It's really sad that you interpret your dog's stress and lack of sufficiently motivational training as "blowing you off" in any sport, because if you trained her to love rally she wouldn't leave the ring. It's not your dog's job to go walk around some signs and cones on the floor. If you want your dog to do that, it's YOUR job to make it fun for her.

I think you really need to step back and realize what this stuff is all about. You want your dog to run up a little tippy board, weave around some plastic sticks, walk in patterns around signs and cones. It's all really stupid when you think about it. Of course it can be fun, it can help develop a bond with your dog, etc. But right now you're not making it fun and your training is probably compromising your bond with your dog. Don't you see how silly it all is? By treating it like a "job" and not making your dog the priority, you're taking away the only way to actually get something meaningful out of those stupid signs and tipping boards. You put cute little quotes in your signature about loving the game, but you don't seem to care at all about making your dog love the game. And since your dog isn't having fun, all there is to "love" are the stupid meaningless signs and cones. I think it's pretty ridiculous to "love" walking around in a pattern with a dog who doesn't want to do it because you haven't put in the effort to make it fun for her.


----------



## gabbys mom (Apr 23, 2008)

Well, I think dogs do "blow off" handlers some times.

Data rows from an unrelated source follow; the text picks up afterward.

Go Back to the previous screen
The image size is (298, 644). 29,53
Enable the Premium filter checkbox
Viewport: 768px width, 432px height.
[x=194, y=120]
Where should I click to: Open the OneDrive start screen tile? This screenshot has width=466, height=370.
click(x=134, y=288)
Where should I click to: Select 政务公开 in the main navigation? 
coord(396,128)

But I think we all may be using different definitions of "blow off". 

I think Katie is right in that "blow off" can be caused by stress. Gabby does that a lot- she stresses down a lot and all of a sudden I have a laggy dog at obedience trials or dog that barely trots around a course on agility- when she was showing agility. I have a buddy whose dog stresses up- results in the zoomies, butt tucks, ring leaving. All stress related. 

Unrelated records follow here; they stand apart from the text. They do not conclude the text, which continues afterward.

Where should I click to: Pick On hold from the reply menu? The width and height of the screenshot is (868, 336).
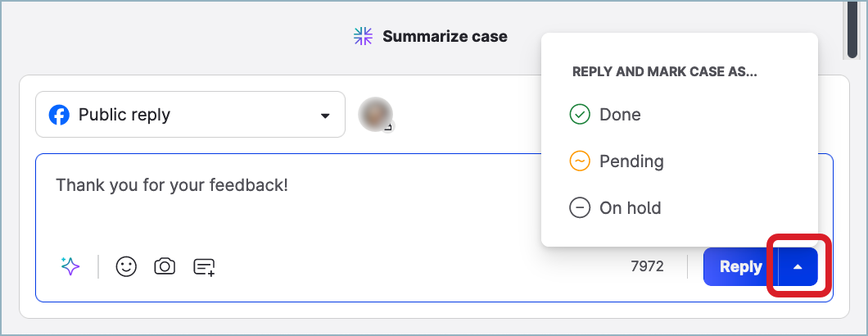tap(630, 208)
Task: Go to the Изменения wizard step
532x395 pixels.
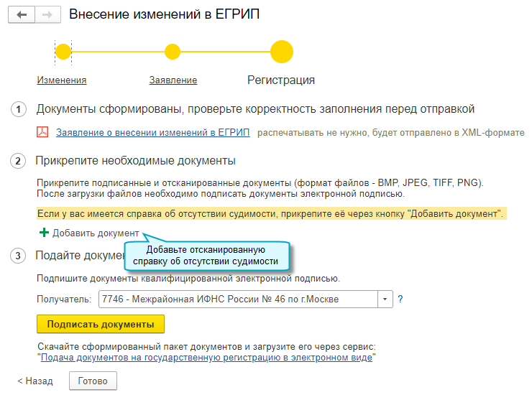Action: (x=62, y=80)
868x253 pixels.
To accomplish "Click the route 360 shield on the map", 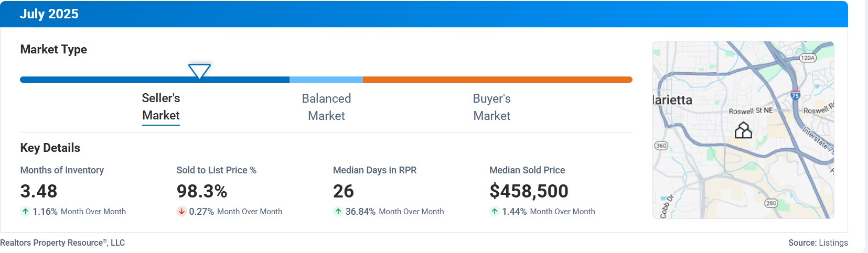I will click(x=661, y=146).
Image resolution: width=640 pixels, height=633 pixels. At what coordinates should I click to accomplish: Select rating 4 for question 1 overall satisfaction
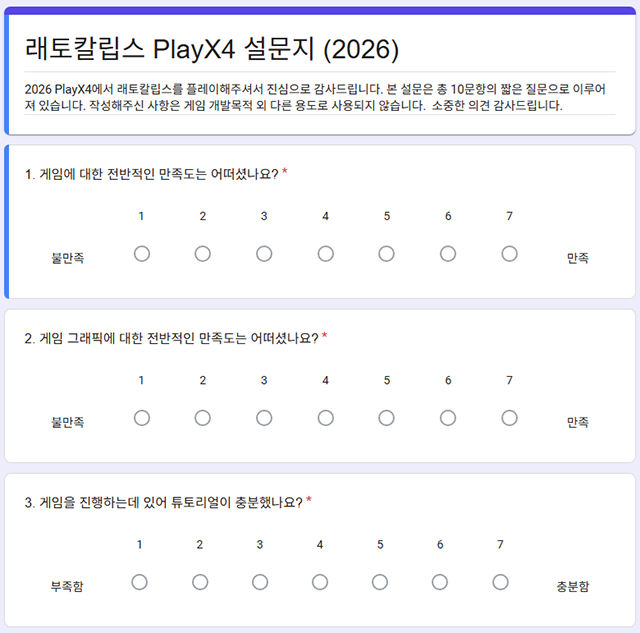point(325,254)
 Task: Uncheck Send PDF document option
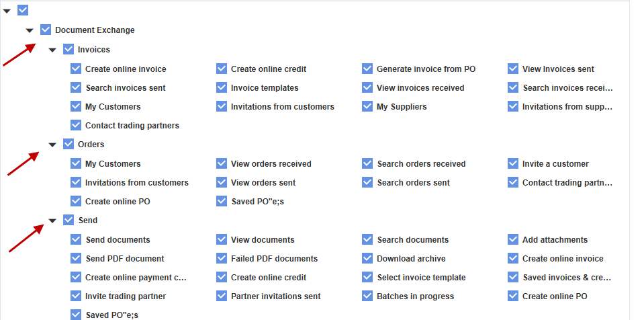tap(76, 258)
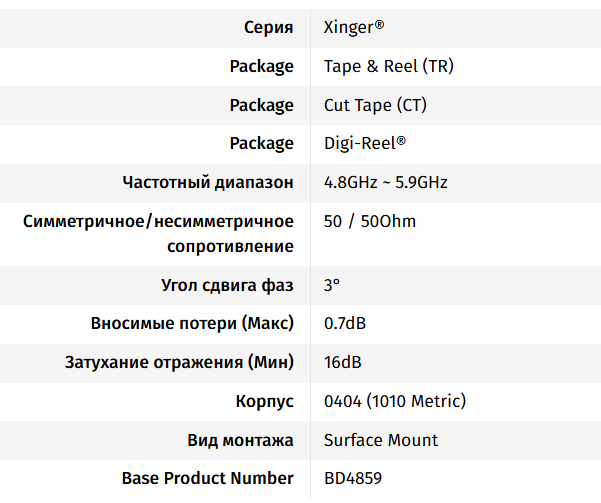This screenshot has width=601, height=503.
Task: Select the Base Product Number label
Action: pos(208,478)
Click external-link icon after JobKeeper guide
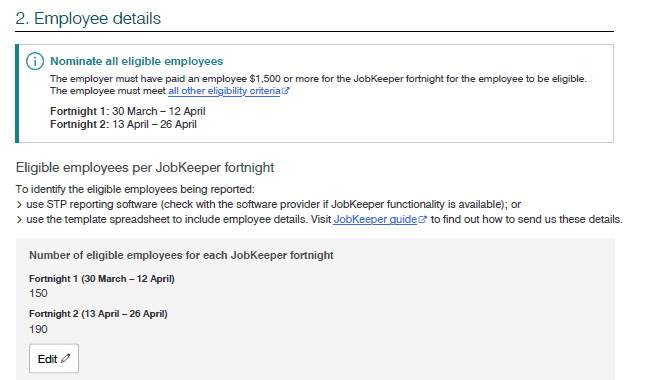The height and width of the screenshot is (380, 655). tap(422, 219)
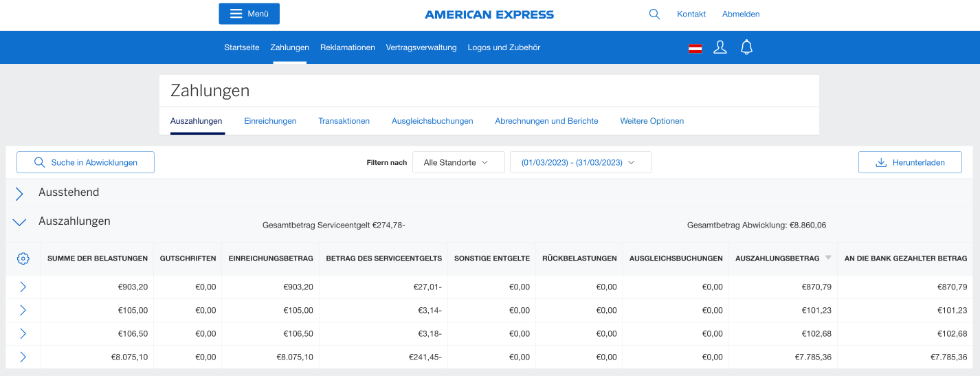
Task: Open the hamburger Menü button
Action: click(x=249, y=14)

I think inattention and sensory overload can also result in "blowing off". I train by myself A LOT - and before and after work. Guess what? There aren't as many people around my training building at five am or nine pm as there are during a show weekend. Same place, same behavior- just way more hustle and bustle. Can result in a lot less attention, missed signals, missed drops, etc. Did she "blow me off"? Sure, I guess. Whose fault was that? Different story...

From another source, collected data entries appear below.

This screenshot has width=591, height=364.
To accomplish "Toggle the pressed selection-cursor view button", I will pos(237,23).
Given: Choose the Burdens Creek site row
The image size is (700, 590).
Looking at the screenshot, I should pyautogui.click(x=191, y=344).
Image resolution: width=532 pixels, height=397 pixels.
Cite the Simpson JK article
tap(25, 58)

Pain and heat exhaustion are other big causes of "blowing off". My gf's PWD won't work if it's over 80. Is he blowing her off and not working? Yeah, sure, I guess. He's got a thick black coat and he just melts in the heat though. Gabby has severe HD and before we did her TPO surgery, she really had problems in the ring. Blowing off? sure, I guess. Justified? Yes. 

Maybe you could explain more what you mean when you say she blows you off..? Surely you don't mean she just makes a choice to piss you off?


----------



## MaddieMagoo (Aug 14, 2007)

I'm sorry if I offended you guys in any way...but this stuff is going to, no matter what you're view point is on it...we all get offended by someone else's way of training. And tell them to do otherwise. I'm not saying that this is the case--just an example.

Okay...maybe I wasn't clear, I DO use food! I give it to her when she does something good. I have it at agility class and put it down at the bottom of the contacts...I give her food when she's had a good run and I play with her because she is play motivated. She loves tug and chase a tennis ball...and do motivational pops and spins and twirls...etc. She loves compulsion games(at least I think that's what they're called...lol.)...and all the crazy things we do! And maybe I'm not using enough play in training...but hey we all realize things, and yeah I have to up my game in Obedience-wise. I know that...and it's a lot of hard work. 

I didn't mean to offend anyone or accuse them of "kissing their dogs butt"...I don't mean literally you do that. And then I thought that you were all saying that I forced her to the point where she says..."hey this teeter stuff I'm not going to do..let's see if I can get away with it." Maddie's like that! She's just testing me. And I didn't say her job was to walk around Rally cones...and do agility things. She has in the past just literally gone off...like walked away from me to see what was on the other side of the ring gate. But she thinks it's a BIG reward going away from me. So...what we're doing is letting her do that...(giving her what she wants..in a way that she's not going to want it in the end).And NOOOO it's not harmful to her at all. It's letting her run off and telling her to get away from me(seeing as that's what she wants), then shooing her out of the "ring"...and turning my back...and if she comes back..give her a few pops on the collar..or micro-prong, and say "with me,with me". And hey..it works!! It actually does!!! 
We all do what works for our dogs...not just what others think. There are a million possibilities out there...we just have to get creative! =]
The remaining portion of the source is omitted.